Intellectual Property
The company has a total of 127 patents and pending patent applications in its patent portfolio which protect its PRINT technology and drug products in development. As of December 31, 2024, the company was the sole owner of 20 patents in the United States and 42 patents in foreign jurisdictions, as well as 11 additional pending patent applications, including provisional patent applications, in the United States, Europe, Japan, and other jurisdictions. In addition to the patents and patent applications owned solely by the company, its patent portfolio also includes 42 patents and 12 patent applications licensed from third parties. As of December 31, 2024, the company had an exclusive, worldwide license from UNC to 14 U.S. patents and 7 foreign patents, as well as one additional patent application in the United States or selected foreign jurisdictions. Five of the patents and one patent application in the portfolio licensed from UNC are jointly owned by the company. Also, as of December 31, 2024, the company had an exclusive, worldwide license from Pharmosa Biopharm to four U.S. patents and 17 foreign patents, as well as 11 additional patent applications in the United States or selected foreign jurisdictions. YUTREPIA is specifically protected by 16 issued patents in the United States, the longest-lived of which will expire in 2037.

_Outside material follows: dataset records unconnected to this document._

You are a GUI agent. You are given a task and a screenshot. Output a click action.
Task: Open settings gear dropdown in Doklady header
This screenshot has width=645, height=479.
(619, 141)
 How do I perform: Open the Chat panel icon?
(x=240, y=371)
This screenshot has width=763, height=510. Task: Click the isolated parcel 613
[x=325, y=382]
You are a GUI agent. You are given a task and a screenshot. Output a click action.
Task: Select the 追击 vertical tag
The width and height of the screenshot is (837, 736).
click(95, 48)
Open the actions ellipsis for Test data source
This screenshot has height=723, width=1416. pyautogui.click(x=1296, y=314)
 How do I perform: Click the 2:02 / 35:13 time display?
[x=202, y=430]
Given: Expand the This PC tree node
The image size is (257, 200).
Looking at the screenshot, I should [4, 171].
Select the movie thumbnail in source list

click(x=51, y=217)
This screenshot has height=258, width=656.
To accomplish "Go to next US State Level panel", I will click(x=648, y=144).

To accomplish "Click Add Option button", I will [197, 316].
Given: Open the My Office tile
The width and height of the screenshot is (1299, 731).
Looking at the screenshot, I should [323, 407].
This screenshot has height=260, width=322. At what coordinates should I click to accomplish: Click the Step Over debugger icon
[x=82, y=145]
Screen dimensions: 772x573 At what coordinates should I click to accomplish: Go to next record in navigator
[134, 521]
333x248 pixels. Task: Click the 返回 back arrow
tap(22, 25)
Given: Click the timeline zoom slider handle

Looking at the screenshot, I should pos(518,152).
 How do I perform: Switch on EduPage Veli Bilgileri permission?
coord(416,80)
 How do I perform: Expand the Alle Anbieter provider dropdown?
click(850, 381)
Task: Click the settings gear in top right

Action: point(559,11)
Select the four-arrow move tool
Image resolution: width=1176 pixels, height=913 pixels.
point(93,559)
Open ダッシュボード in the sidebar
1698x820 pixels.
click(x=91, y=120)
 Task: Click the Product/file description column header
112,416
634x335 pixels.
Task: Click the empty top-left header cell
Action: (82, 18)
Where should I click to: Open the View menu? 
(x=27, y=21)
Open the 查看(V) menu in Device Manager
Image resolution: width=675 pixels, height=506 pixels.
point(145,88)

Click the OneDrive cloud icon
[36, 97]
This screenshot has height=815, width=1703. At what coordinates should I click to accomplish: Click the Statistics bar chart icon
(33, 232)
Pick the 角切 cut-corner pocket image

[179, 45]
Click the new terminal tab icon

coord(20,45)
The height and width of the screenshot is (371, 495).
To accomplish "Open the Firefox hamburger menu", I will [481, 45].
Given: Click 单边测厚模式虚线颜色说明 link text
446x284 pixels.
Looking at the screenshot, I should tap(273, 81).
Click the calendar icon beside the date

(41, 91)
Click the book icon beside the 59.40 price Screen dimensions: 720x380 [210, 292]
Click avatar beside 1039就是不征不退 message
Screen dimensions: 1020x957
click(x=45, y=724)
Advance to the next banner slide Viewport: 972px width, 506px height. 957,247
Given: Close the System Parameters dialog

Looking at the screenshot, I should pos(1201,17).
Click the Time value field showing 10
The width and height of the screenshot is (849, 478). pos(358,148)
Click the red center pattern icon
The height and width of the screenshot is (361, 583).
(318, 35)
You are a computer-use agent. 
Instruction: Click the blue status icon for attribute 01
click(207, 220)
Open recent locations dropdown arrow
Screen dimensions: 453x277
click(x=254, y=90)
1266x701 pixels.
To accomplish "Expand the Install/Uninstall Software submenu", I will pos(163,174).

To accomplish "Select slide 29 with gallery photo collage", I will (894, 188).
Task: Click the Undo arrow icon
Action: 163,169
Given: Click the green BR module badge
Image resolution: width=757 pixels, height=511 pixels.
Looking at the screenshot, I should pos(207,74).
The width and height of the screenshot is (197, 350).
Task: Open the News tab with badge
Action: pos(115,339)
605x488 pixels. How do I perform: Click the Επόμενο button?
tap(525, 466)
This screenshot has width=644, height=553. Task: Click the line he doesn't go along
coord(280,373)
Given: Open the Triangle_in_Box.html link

The company’s trademarks, trade names, and service marks, such as Liquidia, the Liquidia logo, YUTREPIA, and PRINT, are protected under applicable intellectual property laws and are the property of Liquidia Technologies, Inc.
Research and Development Expenses
The company’s research and development expenses were $47.8 million for the year ended December 31, 2024.
History
Liquidia Corporation was founded in 2004. The company was incorporated in Delaware in 2020.